Material for the task
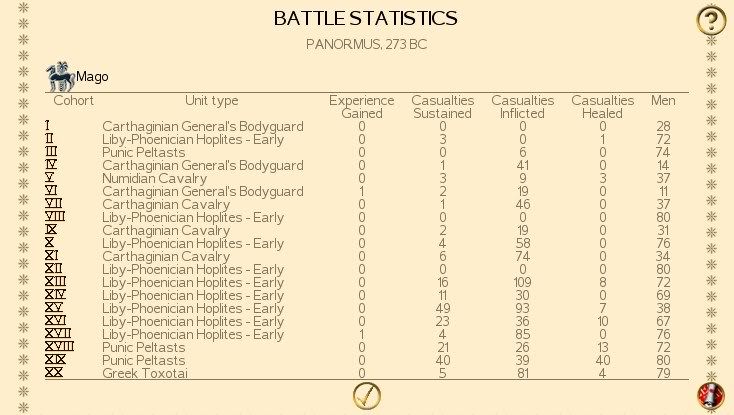
Task: Select cohort IV link
Action: tap(51, 165)
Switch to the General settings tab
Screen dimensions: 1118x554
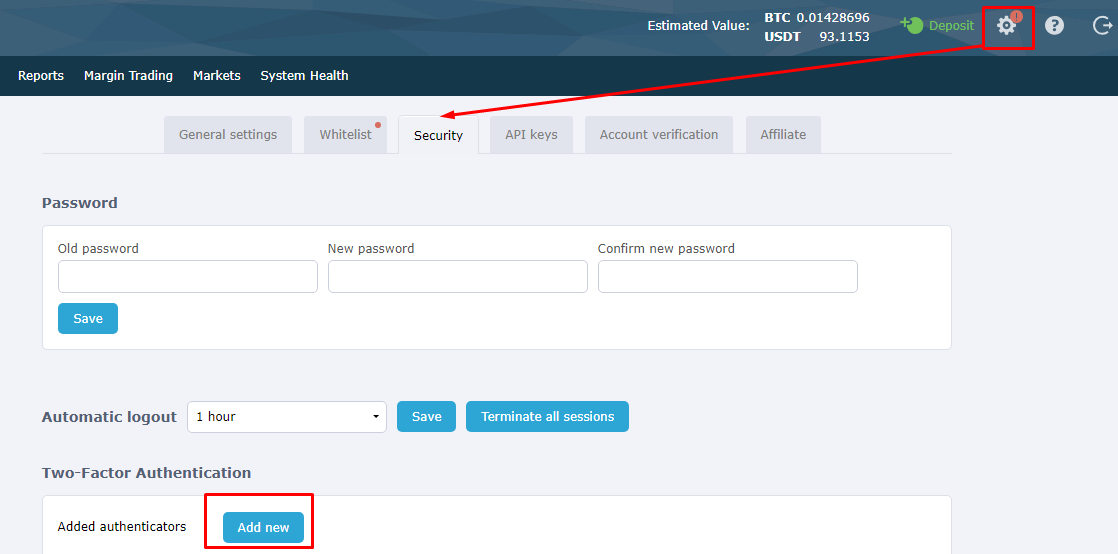coord(228,135)
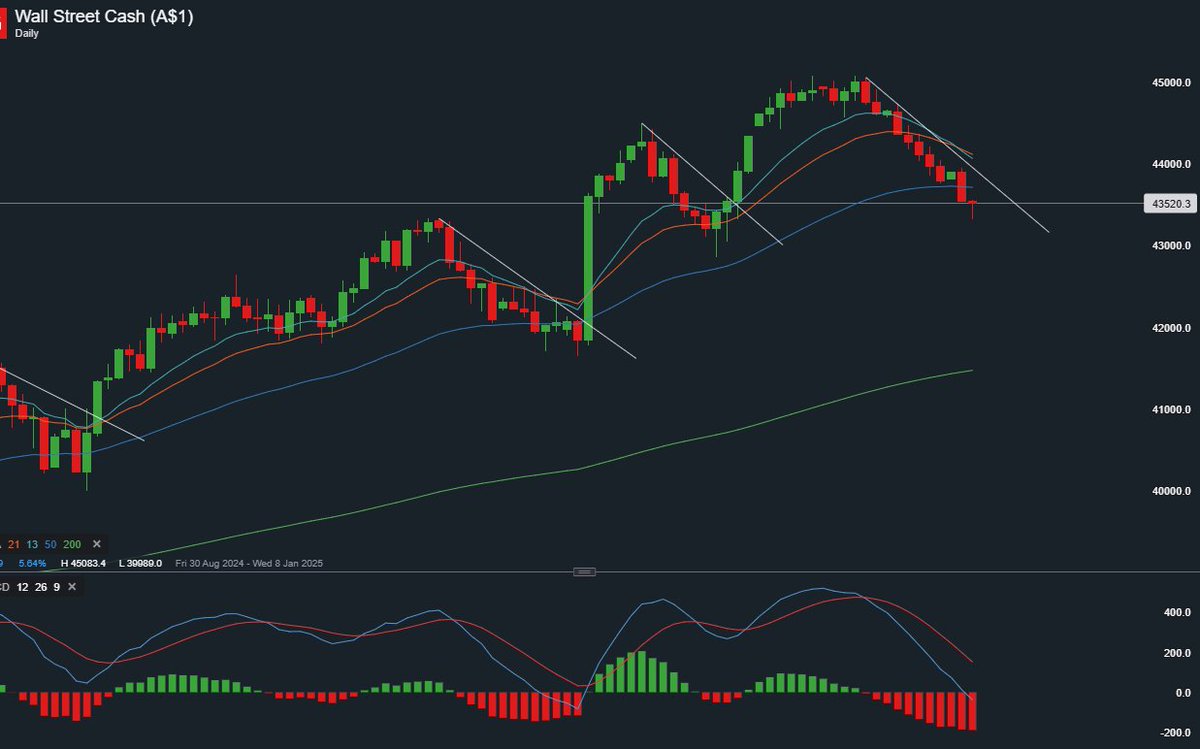Remove the MACD indicator using its ✕ icon
The image size is (1200, 749).
(x=70, y=587)
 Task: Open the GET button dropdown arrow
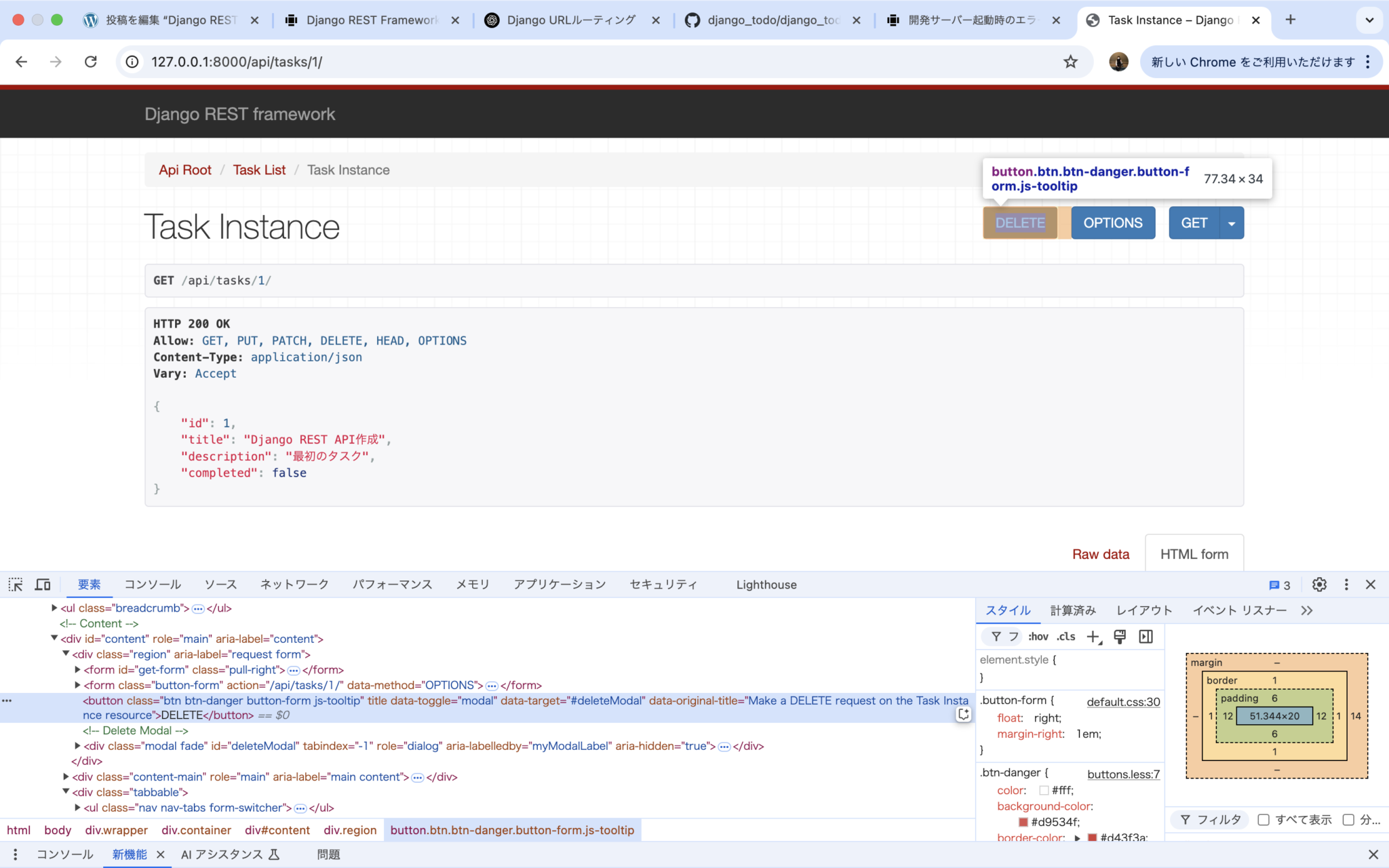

Do this
Render all of the material above as a Markdown table with the columns Row and Line, numbering each line, skipping blank lines, and leaving out the pictures.

Full answer
| Row | Line |
|---|---|
| 1 | Task: Select cohort IV link |
| 2 | Action: tap(51, 165) |
| 3 | Switch to the General settings tab |
| 4 | Screen dimensions: 1118x554 |
| 5 | coord(228,135) |
| 6 | Remove the MACD indicator using its ✕ icon |
| 7 | The image size is (1200, 749). |
| 8 | (x=70, y=587) |
| 9 |  Task: Open the GET button dropdown arrow |